Vroegh describes Pond’s technology as “phenomenally powerful” as it aims several thousand watts of LED lighting at the bioreactor. “Pond has basically built a greenhouse that grows stuff at ridiculous rates.”
High growth rate
In fact, Pond, which has invested more that $15 million in its technology, claims a growth rate of more than 20 times that of nature’s work in open ponds.
About one tonne of algae consumes 1.8 tonnes of CO2, says Steve Martin, CEO and chief scientist at Pond. “Everytime you hold a kilogram of our algae in your hand, you’re actually holding two kilograms of smoke stack gas that did not go up the pipe.”
The algae are harvested from the system as a paste, and almost all the water is recovered, then returned to the system.
Martin says there is no end to the products that could be made from the paste, among them toothpaste, biofuel, animal feed; and using clean-source CO2, some strains can be used for nutrient supplements. There’s also an application for land remediation at decommissioned industrial sites, such as mines.

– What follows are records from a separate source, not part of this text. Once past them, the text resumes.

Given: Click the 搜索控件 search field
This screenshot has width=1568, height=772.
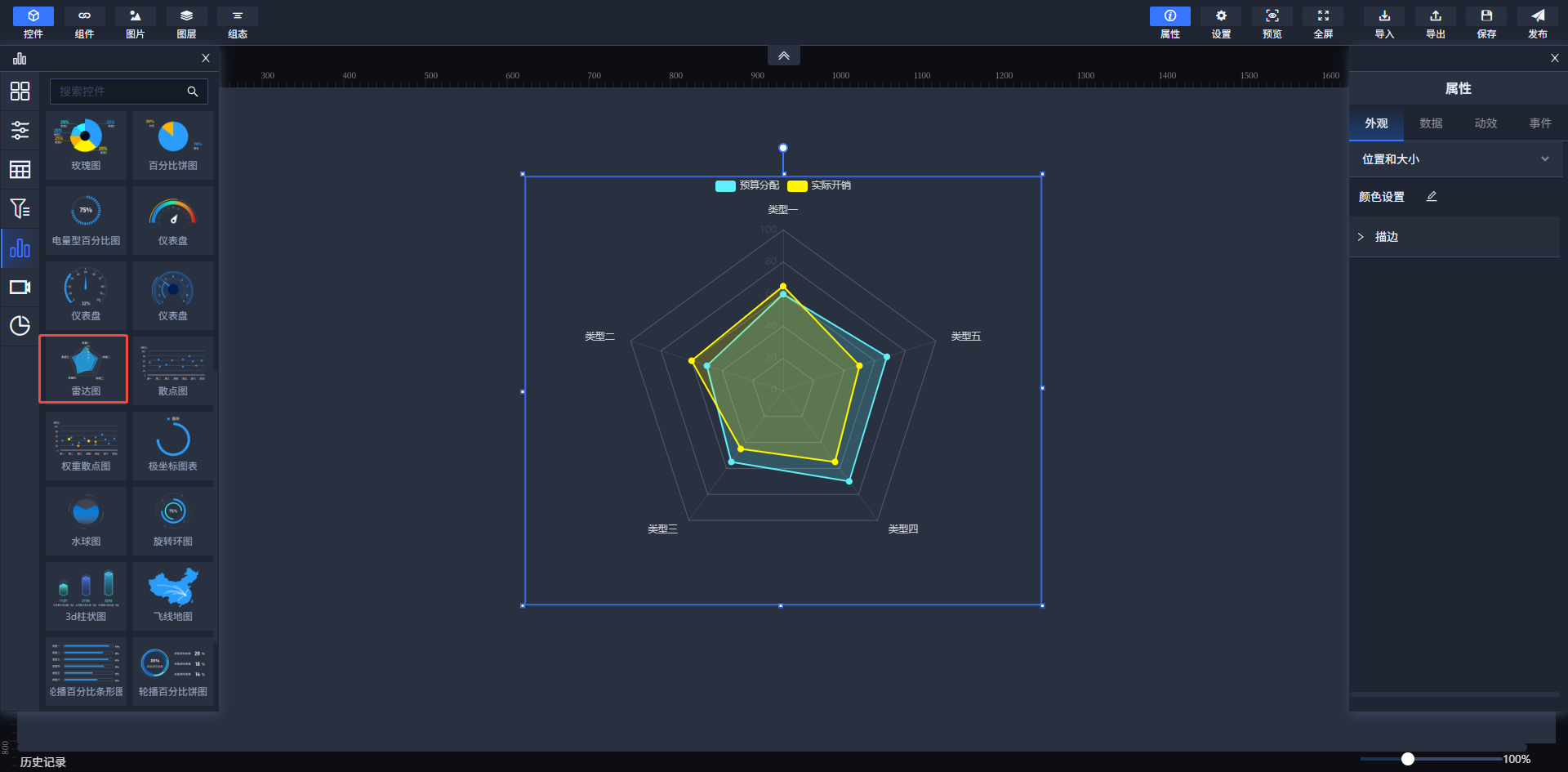Looking at the screenshot, I should pyautogui.click(x=118, y=91).
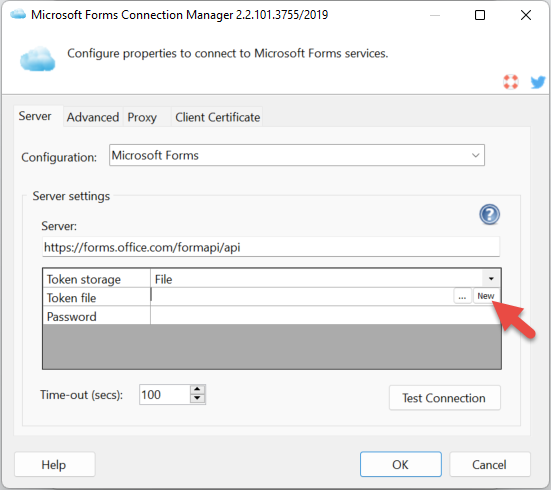Screen dimensions: 551x490
Task: Click the Cancel button
Action: coord(490,464)
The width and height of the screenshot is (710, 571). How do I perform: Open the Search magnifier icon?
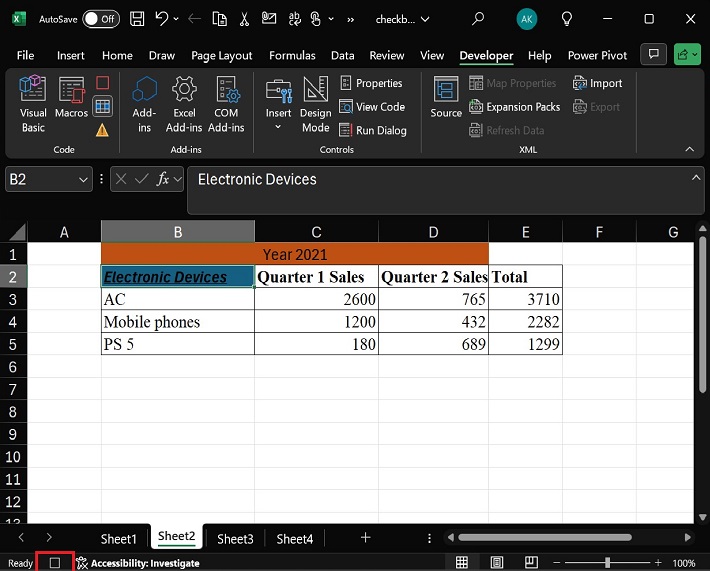478,19
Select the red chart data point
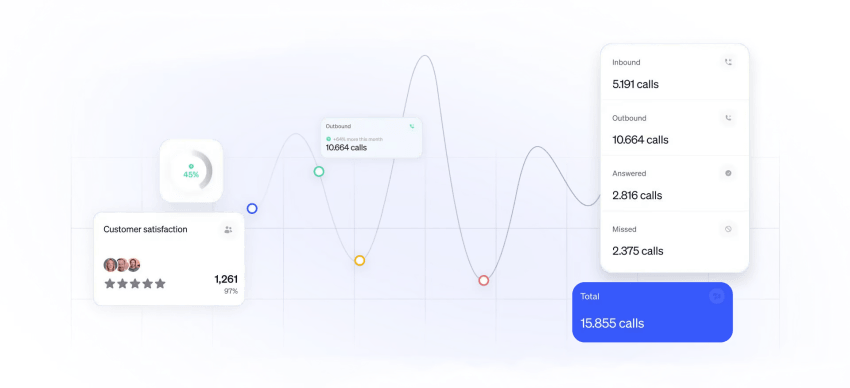Screen dimensions: 850x388 [484, 280]
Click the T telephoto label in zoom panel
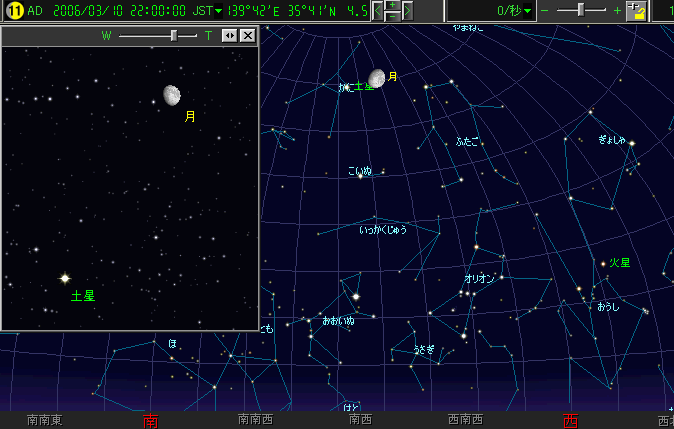 tap(208, 36)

Industry is accustomed to seeing cleantech as a cost. Seeing it as a revenue source represents a new way of thinking. “It’s a paradigm shift that is difficult for industry to understand because it’s not set up for it,” Martin says. But a steel plant having onsite biorefineries managing CO2 emissions to produce algae is likely more profitable than making the steel.
Votorantim Cimentos doesn’t need a lot of convincing there’s value in managing the environmental impact of its manufacturing processes. Energy use accounts for about 40% of manufacturing cost in the cement industry, and its Bowmanville, Ont. cement plant is helping to lower those costs. The facility was the first certified to ISO 50001 and it’s the flagship for rolling the energy management standard across other plants.

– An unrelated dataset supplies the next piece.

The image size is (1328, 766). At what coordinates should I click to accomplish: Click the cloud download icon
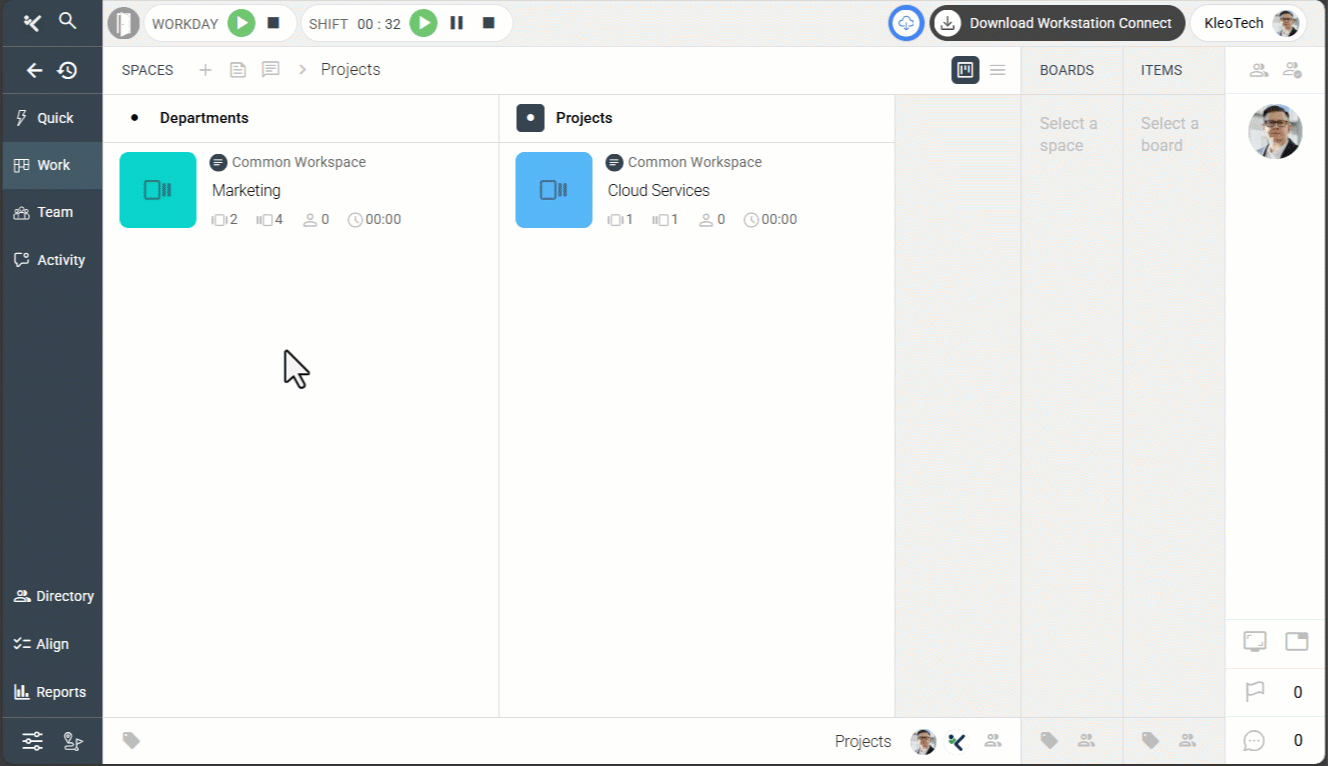tap(905, 23)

The company is also working on another project that diverts commercial and construction wood debris from landfill where it would decompose and create methane, another greenhouse gas that’s more harmful than CO2. The construction waste will replace a portion of the coal used to fire the cement kilns to make products used in construction. “A lot of people like to say ‘cradle to grave.’ We like to say ‘cradle to cradle’ and to bring it full circle in our lifecycle analysis,” Vroegh says.
By doing so, the Canadian operations of Votorantim Cimentos are demonstrating that what’s good for the environment is also good for business.